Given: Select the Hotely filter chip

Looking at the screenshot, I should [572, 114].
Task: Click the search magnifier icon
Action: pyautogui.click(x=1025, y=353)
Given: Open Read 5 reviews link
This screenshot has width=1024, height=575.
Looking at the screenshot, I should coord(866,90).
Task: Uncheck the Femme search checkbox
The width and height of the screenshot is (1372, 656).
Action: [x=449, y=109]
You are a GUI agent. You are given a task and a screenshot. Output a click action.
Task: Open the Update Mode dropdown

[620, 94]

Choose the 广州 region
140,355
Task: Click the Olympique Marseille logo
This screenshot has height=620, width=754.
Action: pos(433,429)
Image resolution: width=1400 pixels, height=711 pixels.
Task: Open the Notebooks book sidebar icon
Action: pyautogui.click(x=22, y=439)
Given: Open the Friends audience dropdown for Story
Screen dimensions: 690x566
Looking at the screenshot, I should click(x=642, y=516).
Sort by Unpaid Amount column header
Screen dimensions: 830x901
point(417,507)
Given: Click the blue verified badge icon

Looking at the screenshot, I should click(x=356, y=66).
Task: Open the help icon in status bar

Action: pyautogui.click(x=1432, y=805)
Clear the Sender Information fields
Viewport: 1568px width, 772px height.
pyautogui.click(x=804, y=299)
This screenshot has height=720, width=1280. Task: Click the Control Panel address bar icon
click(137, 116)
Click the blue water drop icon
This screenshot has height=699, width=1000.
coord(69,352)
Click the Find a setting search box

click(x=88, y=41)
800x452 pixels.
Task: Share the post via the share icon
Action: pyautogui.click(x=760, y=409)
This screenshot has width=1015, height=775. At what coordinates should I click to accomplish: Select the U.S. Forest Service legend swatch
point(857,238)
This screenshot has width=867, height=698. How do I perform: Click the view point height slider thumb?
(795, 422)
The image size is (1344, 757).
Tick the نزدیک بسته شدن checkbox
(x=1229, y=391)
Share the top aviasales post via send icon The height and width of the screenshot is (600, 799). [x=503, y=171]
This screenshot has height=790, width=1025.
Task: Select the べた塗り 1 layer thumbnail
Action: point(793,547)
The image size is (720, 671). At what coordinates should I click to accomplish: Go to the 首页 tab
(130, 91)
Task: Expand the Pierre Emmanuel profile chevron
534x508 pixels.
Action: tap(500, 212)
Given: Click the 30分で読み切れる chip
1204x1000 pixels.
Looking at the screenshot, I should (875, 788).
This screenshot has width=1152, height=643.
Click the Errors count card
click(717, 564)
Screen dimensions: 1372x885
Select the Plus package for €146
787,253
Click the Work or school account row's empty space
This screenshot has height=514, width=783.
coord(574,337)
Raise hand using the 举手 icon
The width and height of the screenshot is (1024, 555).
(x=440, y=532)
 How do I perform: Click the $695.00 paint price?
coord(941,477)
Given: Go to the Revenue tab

• Work required: The records above are to be duplicated exactly, every one of them.

• Response to this task:
Given: Select the Hotely filter chip

Looking at the screenshot, I should [572, 114].
Task: Click the search magnifier icon
Action: pyautogui.click(x=1025, y=353)
Given: Open Read 5 reviews link
This screenshot has width=1024, height=575.
Looking at the screenshot, I should coord(866,90).
Task: Uncheck the Femme search checkbox
The width and height of the screenshot is (1372, 656).
Action: [x=449, y=109]
You are a GUI agent. You are given a task and a screenshot. Output a click action.
Task: Open the Update Mode dropdown

[620, 94]

Choose the 广州 region
140,355
Task: Click the Olympique Marseille logo
This screenshot has height=620, width=754.
Action: pos(433,429)
Image resolution: width=1400 pixels, height=711 pixels.
Task: Open the Notebooks book sidebar icon
Action: pyautogui.click(x=22, y=439)
Given: Open the Friends audience dropdown for Story
Screen dimensions: 690x566
Looking at the screenshot, I should click(x=642, y=516).
Sort by Unpaid Amount column header
Screen dimensions: 830x901
point(417,507)
Given: Click the blue verified badge icon

Looking at the screenshot, I should click(x=356, y=66).
Task: Open the help icon in status bar

Action: pyautogui.click(x=1432, y=805)
Clear the Sender Information fields
Viewport: 1568px width, 772px height.
pyautogui.click(x=804, y=299)
This screenshot has height=720, width=1280. Task: Click the Control Panel address bar icon
click(137, 116)
Click the blue water drop icon
This screenshot has height=699, width=1000.
coord(69,352)
Click the Find a setting search box

click(x=88, y=41)
800x452 pixels.
Task: Share the post via the share icon
Action: pyautogui.click(x=760, y=409)
This screenshot has width=1015, height=775. At what coordinates should I click to accomplish: Select the U.S. Forest Service legend swatch
point(857,238)
This screenshot has width=867, height=698. How do I perform: Click the view point height slider thumb?
(795, 422)
The image size is (1344, 757).
Tick the نزدیک بسته شدن checkbox
(x=1229, y=391)
Share the top aviasales post via send icon The height and width of the screenshot is (600, 799). [x=503, y=171]
This screenshot has height=790, width=1025.
Task: Select the べた塗り 1 layer thumbnail
Action: point(793,547)
The image size is (720, 671). At what coordinates should I click to accomplish: Go to the 首页 tab
(130, 91)
Task: Expand the Pierre Emmanuel profile chevron
534x508 pixels.
Action: tap(500, 212)
Given: Click the 30分で読み切れる chip
1204x1000 pixels.
Looking at the screenshot, I should (875, 788).
This screenshot has width=1152, height=643.
Click the Errors count card
click(717, 564)
Screen dimensions: 1372x885
Select the Plus package for €146
787,253
Click the Work or school account row's empty space
This screenshot has height=514, width=783.
coord(574,337)
Raise hand using the 举手 icon
The width and height of the screenshot is (1024, 555).
(x=440, y=532)
 How do I perform: Click the $695.00 paint price?
coord(941,477)
Given: Go to the Revenue tab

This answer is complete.